Sorelle bruciate nel camper a Roma, preso il killer: aveva scippato Yao

Sorelle bruciate nel camper a Roma, preso il killer: aveva scippato Yao

di Alessia Marani

ROMA Appena letto Il Messaggero dell'11 maggio, all'indomani, della strage delle tre sorelle rom nel parcheggio del centro commerciale Primavera di Centocelle, a Roma, Serif Seferovic, 20 anni, uno dei tre scippatori della studentessa cinese Zhang Yao, si preoccupò subito. Dal momento che il giornale scriveva che vi potevano essere dei collegamenti tra la barbara uccisione di Elisabeth, Francesca e Angelica Halilovic, arse vive nel loro camper devastato da una bottiglia incendiaria, e i malviventi che derubarono la cinesina travolta da un treno mentre tentava di inseguirli a Tor Sapienza, Seferovic si affrettò a chiedere informazioni in Procura tramite il suo avvocato Gianluca Nicolini e si rese, almeno a parole, disponibile per essere interrogato. Perché, a sua detta, aveva un alibi di ferro: quella notte era a dormire in un autogrill lungo l'autostrada Roma-Civitavecchia e la polizia lo avrebbe pure fermato. Intanto, però, sparì subito dal campo rom di Salviati, alla periferia Est della città, dove viveva, per rifugiarsi molto probabilmente all'estero prima di rimettere piede ieri mattina in Italia, a Torino, nella speranza di riabbracciare la compagna e dove, però, gli agenti della squadra mobile di Roma lo hanno aspettato e arrestato.

LA PISTA
Perché sarebbe proprio lui, stando agli inquirenti, che quella maledetta notte del 10 maggio lanciò la bottiglia infuocata. Seferovic - che si dice innocente - ora dovrà rispondere di omicidio plurimo, tentato omicidio (nel camper quella notte c'erano tutti e 13 i componenti della famiglia Halilovic), detenzione, porto e utilizzo d'arma da guerra e incendio doloso. Per il 6 giugno è fissato il primo accertamento tecnico irripetibile sulle impronte lasciate sui frammenti della bottiglia. A incastrarlo le immagini riprese dalle telecamere di videosorveglianza del centro commerciale che inquadrarono un giovane molto alto e magro (Serif è alto 1,87 metri) scaraventare l'ordigno contro il camper e poi scappare via a bordo di un furgone (il suo) guidato da un complice, individuato nel fratello, attualmente ancora ricercato. Le numerose testimonianze raccolte sul posto e nei campi rom della Capitale dai poliziotti del dottor Luigi Silipo hanno subito spalancato la pista della faida tra i Seferovic e gli Halilovic, due clan in perenne lite. Lo stesso Romano Halilovic, padre delle sorelle di 20, 8 e 4 anni, ascoltato per ore in Questura non aveva potuto nascondere quegli attriti. Prima l'incendio a una baracca dei Seferovic, poi le fiamme a un altro camper utilizzato come magazzino dagli Halilovic, infine il drammatico raid nel parcheggio. Un'escalation di dispetti e violenze culminata nell'orrendo rogo. All'indomani fu la nonna delle sorelline a segnare una pista inquietante: «Da quando sono stati presi gli scippatori della cinesina, la nostra famiglia è stata minacciata, pensano che c'entriamo noi e da Salviati siamo dovuti scappare».

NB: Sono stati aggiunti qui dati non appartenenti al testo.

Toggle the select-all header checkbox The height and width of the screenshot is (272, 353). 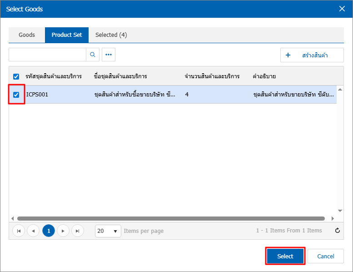click(16, 76)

Gli investigatori ritengono che possano essere molteplici i motivi all'origine della guerra: Halilovic e Seferovic litigavano per tutto: soldi, oro, ferro; e seguivano ripicche e vendette. Proprio qualche giorno prima della tragedia a Centocelle, i Seferovic avevano abbandonato il campo - «a seguito della degenerazione dei rapporti con gli Halilovic», dice la polizia - anche loro comunque allontanati, perché non graditi, e costretti a ripararsi nel parcheggio. In queste settimane alcuni container di altri Seferovic all'interno del campo della Barbuta, ai confini con Ciampino, sono stati incendiati dopo che gli occupanti li avevano abbandonato in fretta e furia «per andare a trovare dei parenti a Torino».

Movimenti dei familiari che gli agenti della Mobile hanno sempre seguito, soprattutto quelli della compagna di Serif, che si trovava in un campo di Sassari, in Sardegna. Quando la ragazza nella serata di mercoledì, piena di valigie, si è imbarcata su un traghetto alla volta di Genova, i poliziotti l'hanno seguita. Dal capoluogo ligure la giovane rom ha preso un treno diretta a Torino e qui, alla stazione ferroviaria Lingotto, si è incontrata con un giovane alto e magro: Serif che, dopo avere patteggiato per il borseggio di Yao era tornato libero a metà gennaio e che voleva probabilmente, portarla con se fuori dall'Italia.